We aimed to investigate the effectiveness of our five candidate genes in globally suppressing latent splicing. Therefore, we conducted RNA-Seq analysis following siRNA knockdown in HeLa cells. The changes in gene expression for each mRNA were calculated using DESeq2, confirming that the knocked-down five factors were expressed well below the controls (with one exception) (Figure 3). To identify activated LSSs in the RNA-seq reads, we used the QoRTs tool (Hartley and Mullikin 2015) to quantify split reads, i.e., sequence reads spanning exon junctions (Table 2). Across all samples, we identified over 94,000 unique active LSSs, each supported by at least one split read. This represents nearly 7% of our total of 1.34 million curated LSSs, and is consistent with our previous report that identified 70,000 LSSs upon NCL knockdown (Shefer et al. 2022). When we increased the stringency of our criteria to require at least four split reads at every LSS, we still found over 5,000 LSSs activated by the knockdown of any of our five RBPs. Notably, LSSs supported by at least four split reads exhibited higher overlap rates than those supported by a single read (Jaccard index of ~24% vs. ~20%, respectively), consistent with higher probabilities of capturing transcripts expressed at higher levels. To visualize the global similarity of splicing changes, we performed multidimensional scaling on shared LSS activation profiles and excluded the control sample affecting NCL, as NCL is itself a core regulator (Figure 3CE).

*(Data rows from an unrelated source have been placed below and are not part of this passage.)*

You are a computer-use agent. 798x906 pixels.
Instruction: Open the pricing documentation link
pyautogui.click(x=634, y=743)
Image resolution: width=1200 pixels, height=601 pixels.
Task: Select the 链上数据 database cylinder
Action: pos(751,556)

Figure 3. Outcome of siRNA knockdown of five splicing factors.

Figure 3.

(A) Gene expression levels of the transcripts of the six factors upon specific siRNA knockdown (red diamond) compared to AA4-AA6 control samples (gray circles). The targeted factor in each experiment is indicated above the graph, whereas decrease in level for that factor is indicated below the graph (FD: fold difference as estimated through DESeq2 analysis; associated p-value un-adjusted for multiple testing is indicated below the FD value). Changes in expression level for the other five (non-targeted) factors for each experiment are indicated in the corresponding table below the graph. Blue – upregulation, red – downregulation. Significant changes in expression levels are indicated by * (* - 0.05; ** - 0.01 significance level). (B) UpSet plot with the shared LSSs activated relative to the AA5 control upon specific factor knockdown. Pairwise figures are shown in the insert table: observed: upper left; expected: lower right (see Methods). (C) Volcano-style plot of magnitude of effect (odds ratio) and significance (p-value computed with one-sided Fisher’s exact test) of activated LSSs compared to adSS3n in samples with siRNA targeted factors relative to AA5 and AA6 control samples. (D, E) Multidimensional scaling using Jaccard distances based on shared activated LSSs relative to AA6 and AA9 control samples, respectively.

Table 2.

Summary of RNA-seq reads and split read support for LSSs.

Sample type Sample name Uniquely mapped reads Number of LSSs supported by split reads Number of LSSs supported by 4 or more split reads
Targeted siRNA ALYREF 105,888,093 21,506 5,889
PPIE 97,842,700 20,507 5,575
DDX41 125,892,498 29,295 6,925
DHX38 97,007,698 17,743 5,206
HNRNPA2B1 122,307,030 23,536 6,485
Non-specific siRNA AA4 124,617,677 20,362 5,859
AA5 103,617,575 23,708 5,889
AA6 100,944,977 18,473 5,516
Mock transfection AA9 101,073,720 18,562 5,234

If our candidate RBPs have a role in SOS, their knockdown should result in significantly elevated levels of activated LSSs. To test this prediction, we followed a computational approach we developed previously (Shefer et al. 2022) and calculated the ratio of activated LSS to activated alternative donor splice sites (adSS3n), which maintain the open reading frame and lack upstream in-frame STOP codons and thus should not elicit SOS. We found that the knockdown of our RBP candidates resulted in an approximately two-fold increase in the ratio of activated LSSs to activated adSS3n events, compared to controls (Figure 3B). These differences were significant (one-sided Fisher’s exact test), with the exception of the PPIE knockdown (significant vs. one control only), consistent with the involvement of all five factors in the SOS mechanism.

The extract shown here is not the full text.